At least 16,000 people from overseas have volunteered to fight in Ukraine against Russia’s deadly onslaught – and some have already started arriving, the country’s president has said.
Former soldiers, emergency responders and civilians from countries including the UK, US, Canada and Europe are preparing to put their lives on the line in the largest ground war in Europe since the Second World War.
They came forward after president Volodymyr Zelensky issued an extraordinary plea for foreign citizens to help .
In a video posted on Facebook, Mr Zelensky said foreign volunteers would “join the defence of Ukraine, Europe and the world”.
“Ukraine is already greeting foreign volunteers. The first 16,000 are already on their way to protect freedom and life for us, and for all,” he said.

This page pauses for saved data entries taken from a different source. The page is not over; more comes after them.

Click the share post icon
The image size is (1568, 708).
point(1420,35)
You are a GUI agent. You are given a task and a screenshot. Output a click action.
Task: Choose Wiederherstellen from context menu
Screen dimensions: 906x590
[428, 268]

Twitter Spaces, WhatsApp groups and websites have sprung up detailing how to join a newly-established foreign legion, as The Independent has reported.
Users have been swapping tips on how to cross the border into western Ukraine and discussing what equipment to bring.

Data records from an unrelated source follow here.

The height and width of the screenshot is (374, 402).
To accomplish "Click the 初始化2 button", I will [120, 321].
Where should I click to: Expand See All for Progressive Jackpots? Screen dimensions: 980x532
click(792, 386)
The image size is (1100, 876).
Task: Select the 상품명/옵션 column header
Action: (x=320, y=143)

“Ukraine receives weapons every day from our partners, from real friends. Every day [we receive] more and more powerful weapons,” Mr Zelensky said, adding: “We have nothing to lose but our own freedom.”
Dozens of men turned up at the Ukrainian embassy in London earlier this week, volunteering to go to fight and saying they were willing to die to defeat Russian troops.

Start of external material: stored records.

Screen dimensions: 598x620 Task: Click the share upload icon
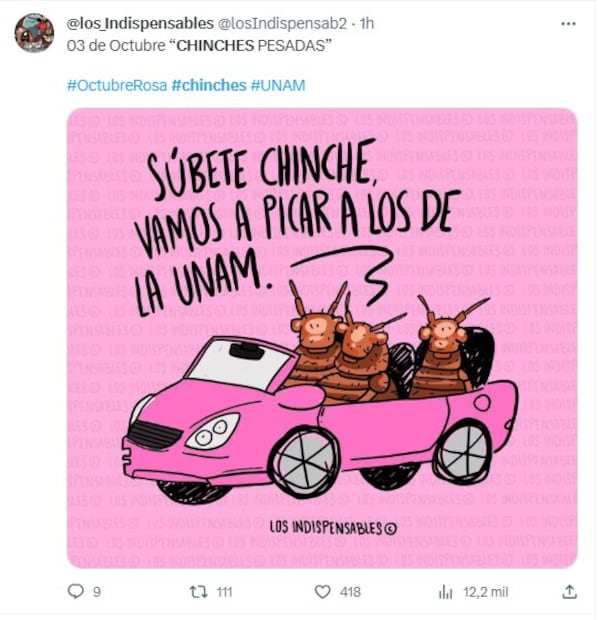pyautogui.click(x=569, y=592)
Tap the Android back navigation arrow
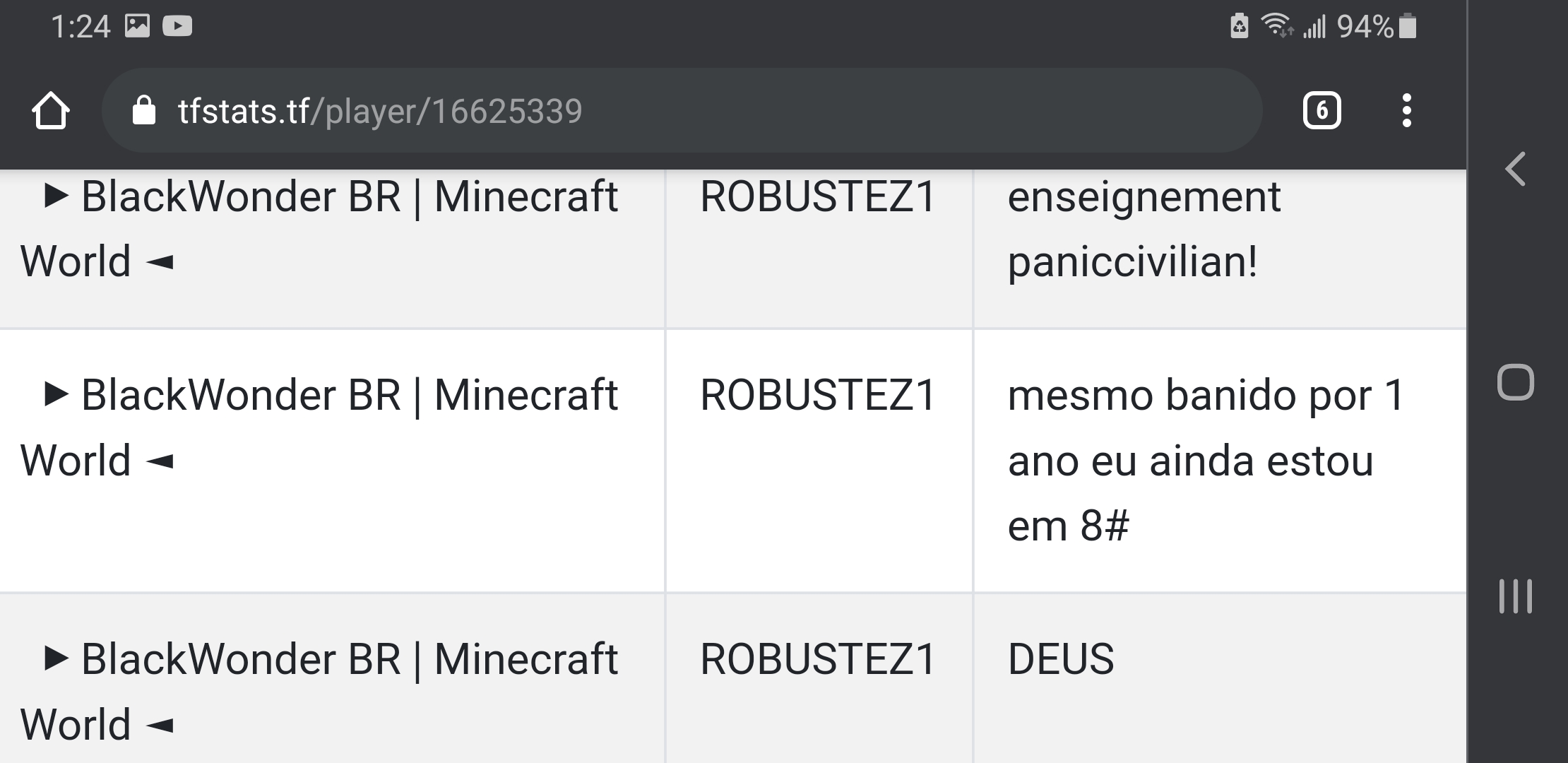The height and width of the screenshot is (763, 1568). (1516, 170)
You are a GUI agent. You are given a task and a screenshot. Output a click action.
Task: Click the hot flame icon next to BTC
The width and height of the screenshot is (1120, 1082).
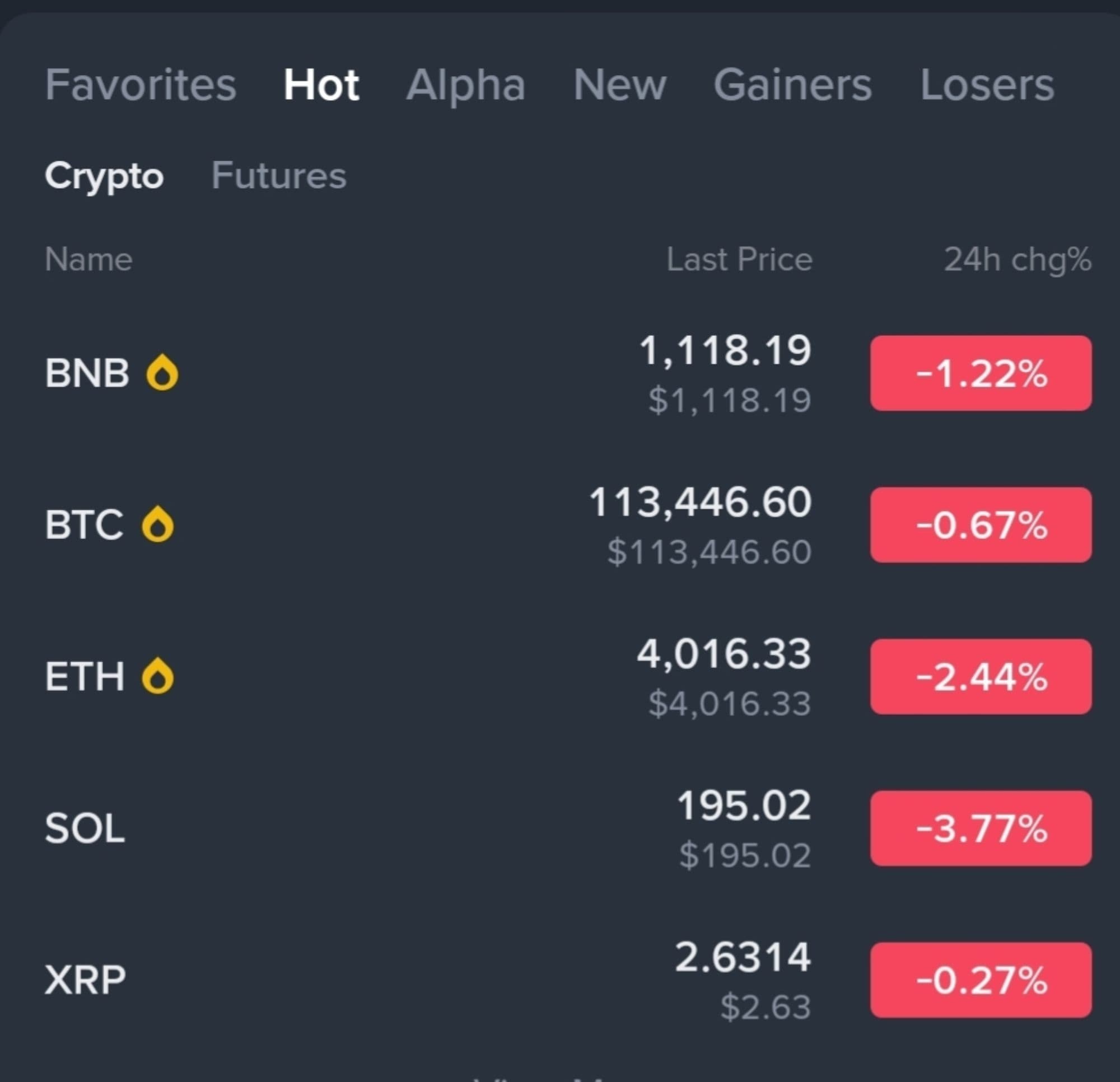pos(158,524)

One, Leon Dawson, told Sky News: “We don’t want to die. We’re obviously scared. But if we’re scared, we can imagine how the innocent women and children feel.
“I can’t sit here and just let that happen.
“In years to come, I think a lot of young men in our position will regret not being involved and not helping.”
And around 100 people from Scotland have signed up to fight, according to officials at the Ukrainian consulate in Edinburgh.
“Their entry into Ukraine will be simplified to the maximum extent possible,” Mr Kuleba said.
One Scottish former soldier, Joe Stirling, who is planning to go to fight within hours, said: “People need help. Countries and nationalities aside, it’s humans going to help other humans.”
Mr Stirling, who has previously served in Iraq, told the BBC’s World at One: “If I was a bricklayer, I’d go and build hospitals. If I was a doctor, I’d go out and give people first aid.
“It just happens my trade is soldier, so I’m going out to fight.”
Mr Zelensky has temporarily lifted the requirement for entry visas for foreigners willing to join up.
Ukraine’s foreign minister Dmytro Kuleba said the government had created the new battalion called the International Legion of Territorial Defence of Ukraine after receiving hundreds of requests from foreigners to join the fighting.
He urged citizens to sign up at Ukrainian embassies in their home countries.
UK foreign secretary Liz Truss has said she would “absolutely” support British nationals who went to help fight the invasion, but defence secretary Ben Wallace urged Britons not to go. Labour has also advised Britons against fighting in Ukraine.